L’heure est grave. Une véritable tragédie se joue sous nos yeux. Il faut des actions concrètes, de grande envergure et durables: construire des systèmes de drainage efficaces, fournir des installations sanitaires adaptées, utiliser les stations de pompage existants, élaborer une planification solide à moyen et long terme pour gérer la montée prochaine du fleuve Chari et de son affluent, le Logone, relocaliser les populations sinistrées, etc. N’Djaména s’agrandit très vite. Et l’Etat peine à suivre cette évolution exponentielle. Les mairies, tant au niveau central que dans les arrondissements, manquent cruellement de moyens matériels pour suivre la cadence. Certaines ne possèdent même pas la moindre niveleuse.

Il est temps de donner les moyens de faire de N’Djaména la vitrine de l’Afrique centrale, du moins une ville digne de ce nom. Il faut réunir les compétences, de toutes les disciplines possibles, et réfléchir et élaborer une vraie planification urbaine à des projets pour prévenir de telles catastrophes et les gérer si elles surviennent.

Une réponse à la fois rapide et solide à ces inondations permet de soulager les souffrances des centaines de milliers de N’Djaména, mais également de prévenir la survenance et la propagation du choléra, de la fièvre typhoïde, du paludisme et d’autres maladies d’origine hydrique. La plupart de ces quartiers aujourd’hui inondés manquent de services urbains de base (eau potable et toilettes décentes) et d’infrastructures d’assainissement, de gestion des ordures ménagères et des eaux usées domestiques. Il faut prendre des dispositions pour éviter une nouvelle catastrophe sanitaire.

Avec la crise du coronavirus, un fonds de solidarité de 100 milliards de francs CFA a été créé. Mais la solidarité ne saurait être réduite à distribuer des petites quantités de céréales et d’huiles ici et là. Il faut repenser la solidarité nationale qui a montré sa limite avec la gestion des effets du Covid-19: la plupart des N’Djaménois n’ont pas vu les vivres alimentaires promis, sinon à la télévision.
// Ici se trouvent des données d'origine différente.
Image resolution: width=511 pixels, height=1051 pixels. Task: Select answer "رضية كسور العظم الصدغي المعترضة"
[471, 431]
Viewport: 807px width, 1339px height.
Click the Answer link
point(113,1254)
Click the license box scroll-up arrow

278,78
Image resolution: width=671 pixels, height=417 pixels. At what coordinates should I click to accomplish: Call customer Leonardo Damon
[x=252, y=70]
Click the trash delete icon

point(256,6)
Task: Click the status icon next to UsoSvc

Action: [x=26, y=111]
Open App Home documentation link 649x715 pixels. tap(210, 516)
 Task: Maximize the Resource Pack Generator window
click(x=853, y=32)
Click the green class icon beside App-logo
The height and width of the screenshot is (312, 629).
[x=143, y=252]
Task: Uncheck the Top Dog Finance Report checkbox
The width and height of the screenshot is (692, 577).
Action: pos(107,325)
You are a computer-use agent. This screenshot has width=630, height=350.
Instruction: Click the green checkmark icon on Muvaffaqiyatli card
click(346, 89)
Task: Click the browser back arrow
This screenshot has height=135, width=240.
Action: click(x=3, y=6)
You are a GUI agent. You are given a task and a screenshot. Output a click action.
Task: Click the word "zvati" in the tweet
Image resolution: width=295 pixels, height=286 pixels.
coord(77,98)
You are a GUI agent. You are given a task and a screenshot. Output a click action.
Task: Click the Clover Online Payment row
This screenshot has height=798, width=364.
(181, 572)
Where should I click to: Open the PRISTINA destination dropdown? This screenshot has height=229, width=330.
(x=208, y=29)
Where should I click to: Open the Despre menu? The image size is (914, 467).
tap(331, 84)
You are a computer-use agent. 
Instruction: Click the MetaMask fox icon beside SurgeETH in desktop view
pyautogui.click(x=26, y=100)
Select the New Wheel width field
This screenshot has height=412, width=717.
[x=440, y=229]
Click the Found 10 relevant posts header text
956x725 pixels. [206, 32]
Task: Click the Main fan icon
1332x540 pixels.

Le gouvernement qui a raté sa gestion sociale de la pandémie, est en train de reproduire la même erreur. Tous ces Tchadiens qui souffrent aujourd’hui en damnés de ce déluge où le gouvernement et les mairies les ont abandonnés, n’ont que leurs yeux pour pleurer et leurs mains pour implorer Dieu d’être plus clément et fermer un peu les fontaines célestes. Mais ils se rappelleront de leur galère l’année prochaine, au moment d’élire un président de la République, un député ou conseiller municipal.